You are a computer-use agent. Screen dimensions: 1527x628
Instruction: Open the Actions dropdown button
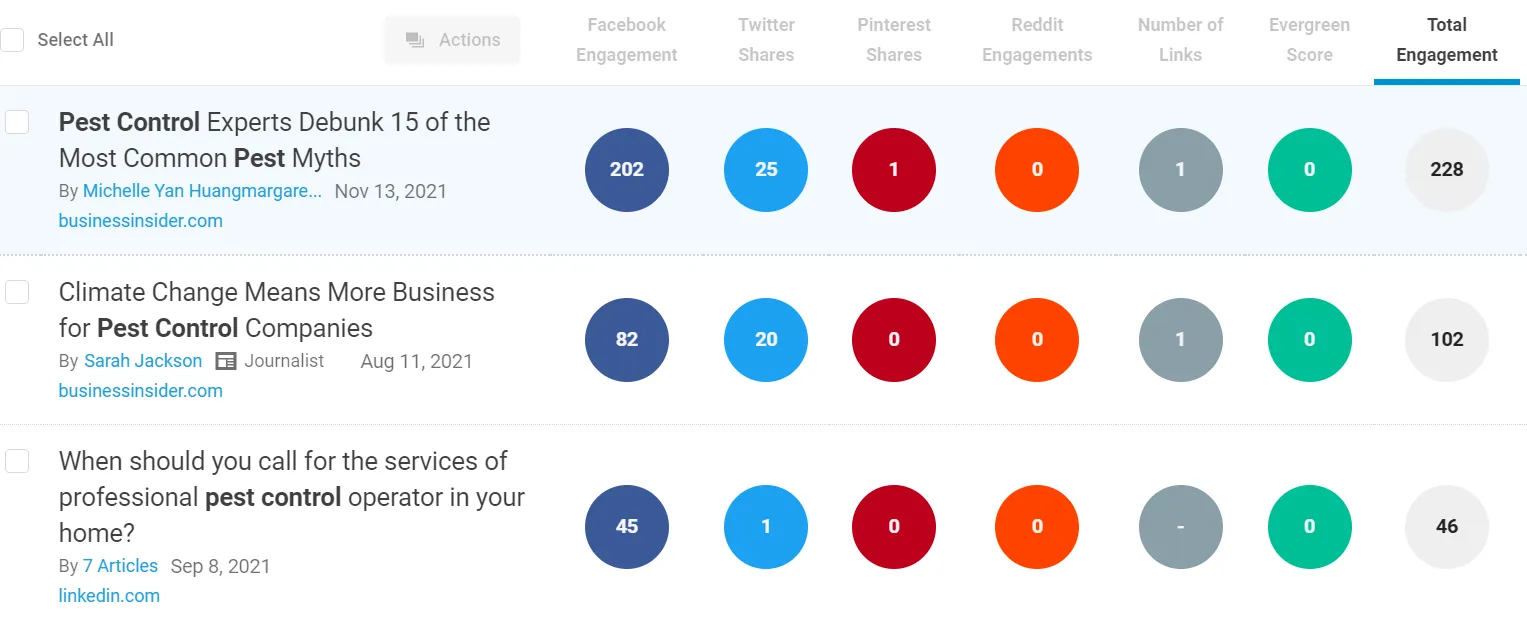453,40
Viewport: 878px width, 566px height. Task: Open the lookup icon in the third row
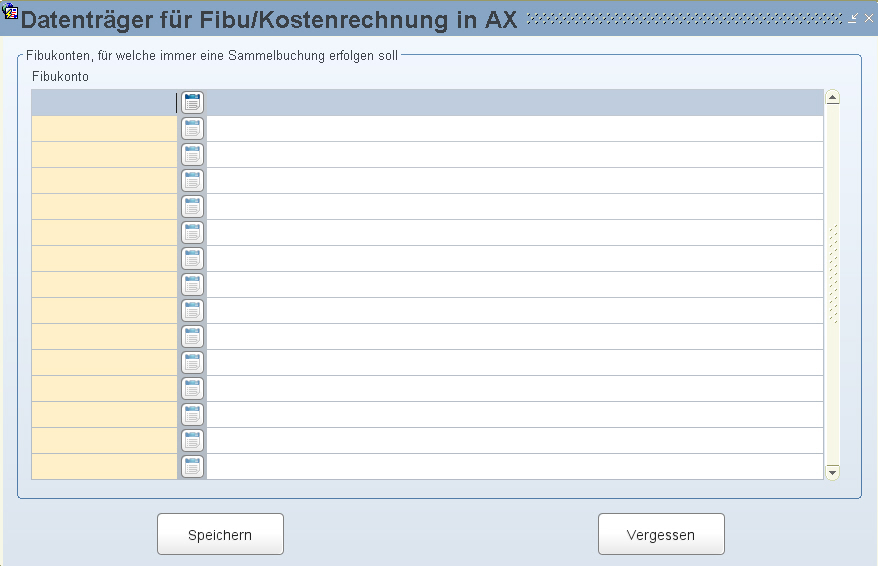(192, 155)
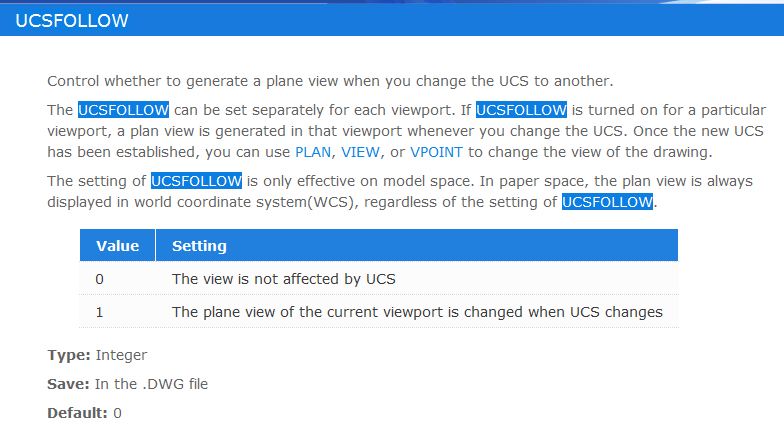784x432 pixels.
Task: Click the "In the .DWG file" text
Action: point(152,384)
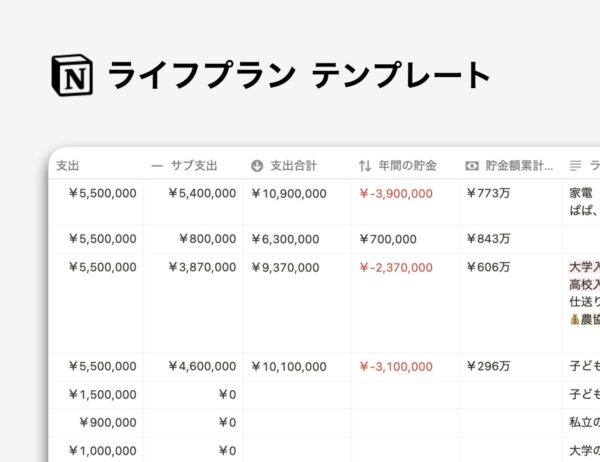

-------

## What you will do:
Word for word, please reproduce each entry above and leave out every picture.

## Exercise answer:
You are a computer-use agent. Screen dimensions: 1527x628
Instruction: Open the Actions dropdown button
453,40
Viewport: 878px width, 566px height. Task: Open the lookup icon in the third row
(192, 155)
784x432 pixels.
Task: Click the "In the .DWG file" text
Action: point(152,384)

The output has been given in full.